Iniciado por
Roberto0
Que os reunáis seguro que lo hacéis, pero no os reunís como los verdaderos cristianos para alentarse unos a otros en el Evangelio que es la enseñanza que Jesucristo mandó predicar.
Ni tampoco te reúnes para enseñar a guardar sus misericordiosos mandamientos que en verdad fueron dados.
Vana es tu reunión
En los primeros tiempos del cristianismo,
las reuniones consistían principalmente en cantar canciones, orar,
y leer y analizar las Escrituras, sin ningún tipo de ritual
(1 Corintios 14:26). En nuestras reuniones, verá algo parecido.
Recibimos consejos útiles basados en la Biblia.

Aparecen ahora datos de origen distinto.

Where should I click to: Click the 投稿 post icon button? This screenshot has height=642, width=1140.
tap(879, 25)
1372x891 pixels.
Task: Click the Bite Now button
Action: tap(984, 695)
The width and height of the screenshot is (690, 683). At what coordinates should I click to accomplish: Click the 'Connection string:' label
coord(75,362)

Los fines de semana, todas las congregaciones se reúnen para escuchar
una conferencia bíblica de treinta minutos
que muestra cómo se relacionan las Escrituras con nuestra
vida y con los tiempos en que vivimos.
Se anima a los presentes a seguir la lectura de los pasajes en su propia Biblia.

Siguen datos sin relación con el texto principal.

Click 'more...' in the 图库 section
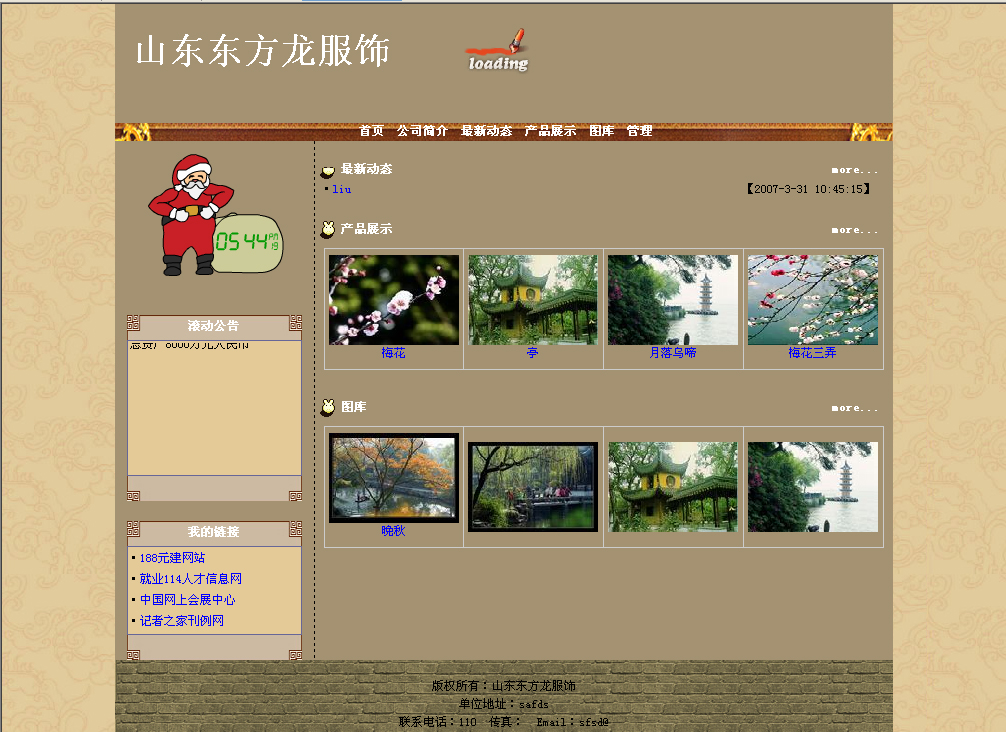Image resolution: width=1006 pixels, height=732 pixels. click(x=854, y=408)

A continuación, viene el Estudio de La Atalaya,
de una hora, en el que se invita a todos en la congregación
a participar en el análisis de un artículo de la edición de estudio de la revista La Atalaya.
Este análisis nos ayuda a seguir los consejos de la Biblia en nuestra vida.
Se estudia la misma información en unas ciento veinte mil congregaciones por toda la Tierra.